EXERCISE MATERIALS Block Start
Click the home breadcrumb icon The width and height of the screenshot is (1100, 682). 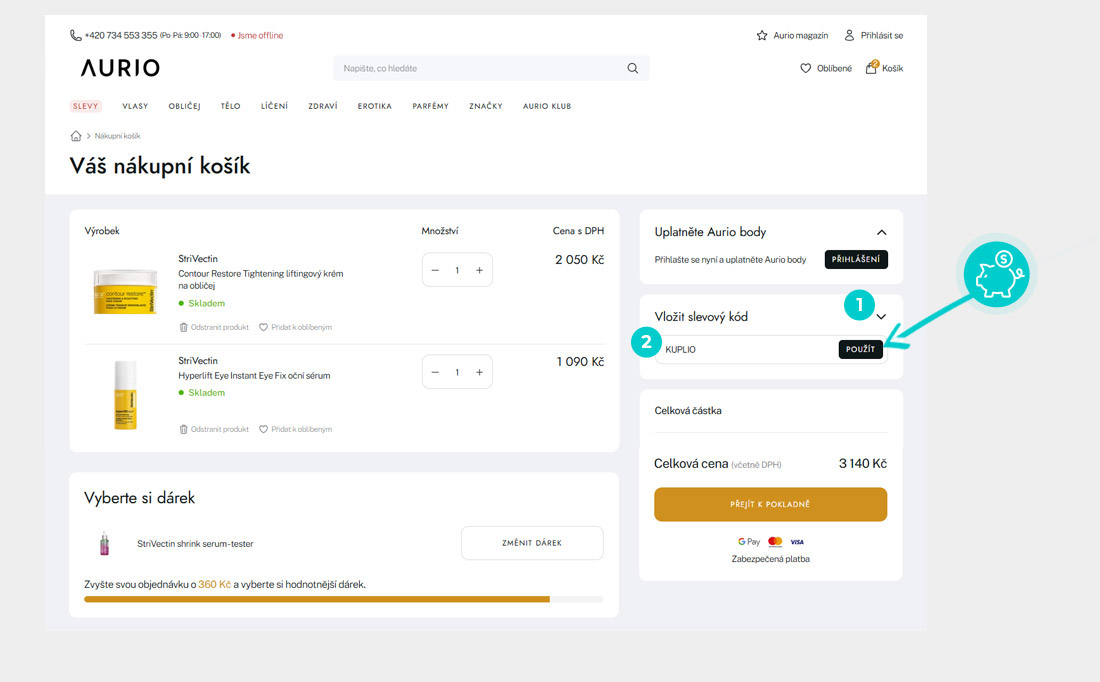click(76, 136)
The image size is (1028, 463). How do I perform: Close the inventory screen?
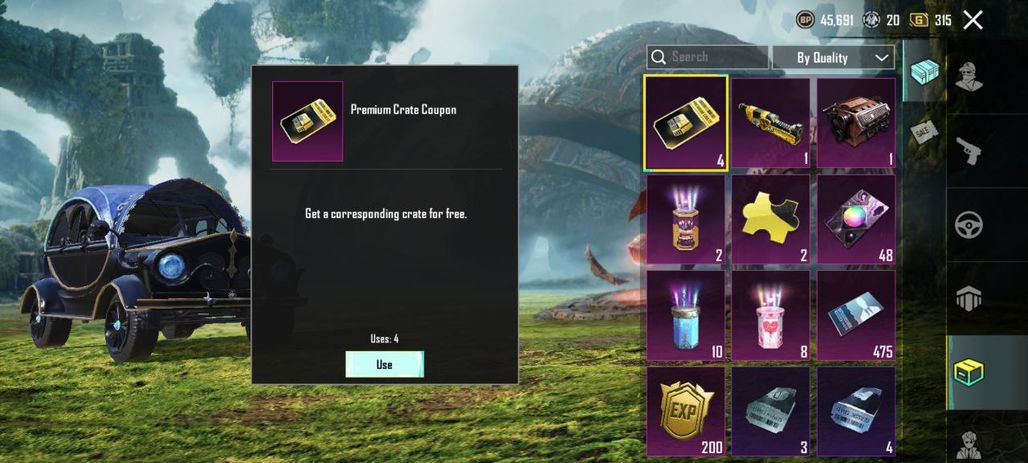[x=973, y=20]

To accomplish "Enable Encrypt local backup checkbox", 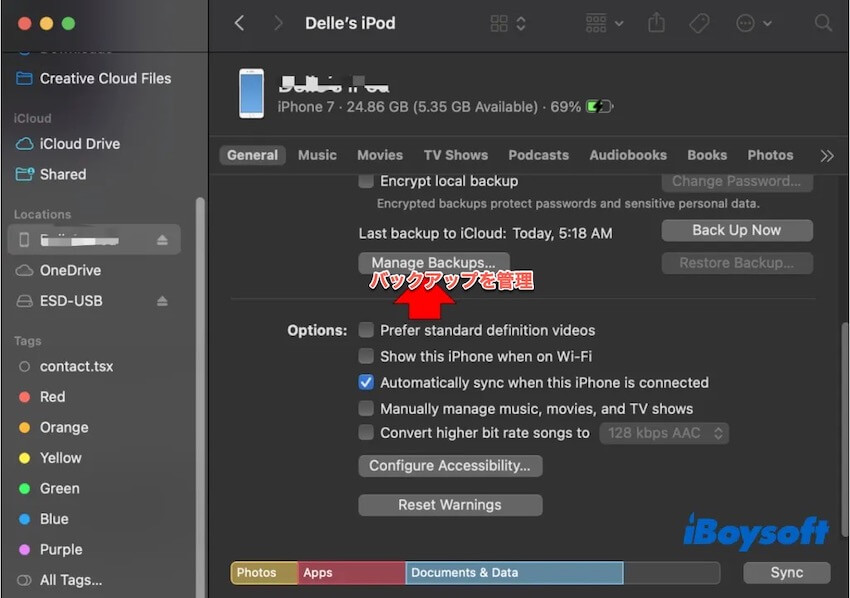I will point(367,181).

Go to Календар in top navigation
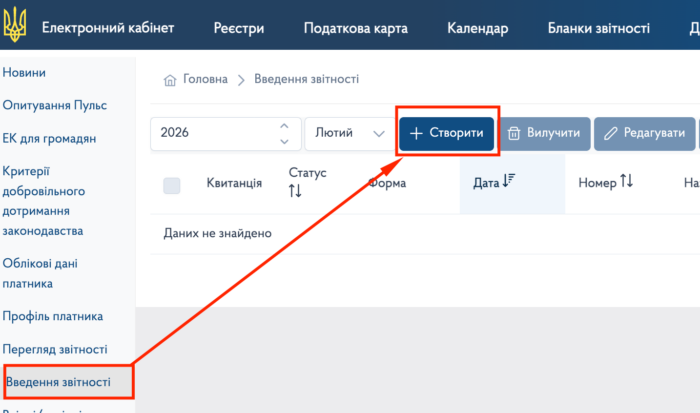click(477, 28)
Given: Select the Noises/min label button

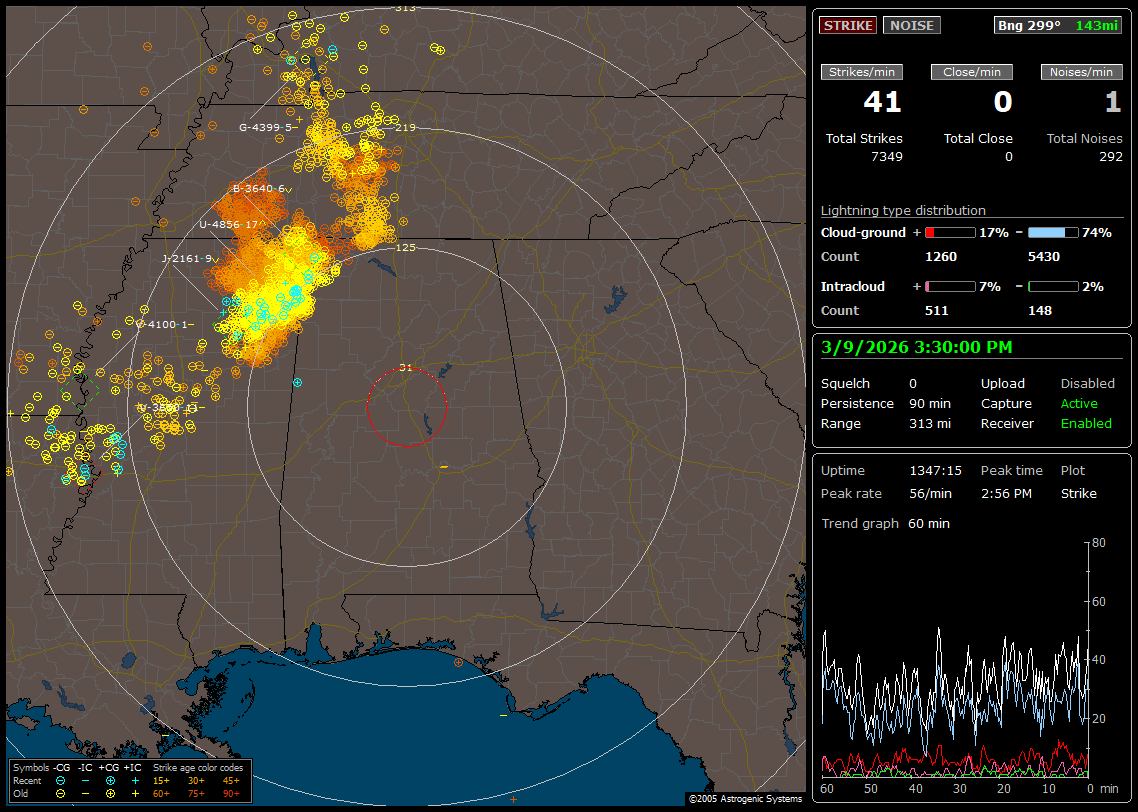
EXERCISE MATERIALS Block End
_AIM OF THE EXERCISE:_ Please copy the lines above, starting at the one that holds "Go to Календар in top navigation" and stopping after the last line, exactly as they appear and minus the pictures.

_EXPECTED ANSWER:_
Go to Календар in top navigation
click(477, 28)
Given: Select the Noises/min label button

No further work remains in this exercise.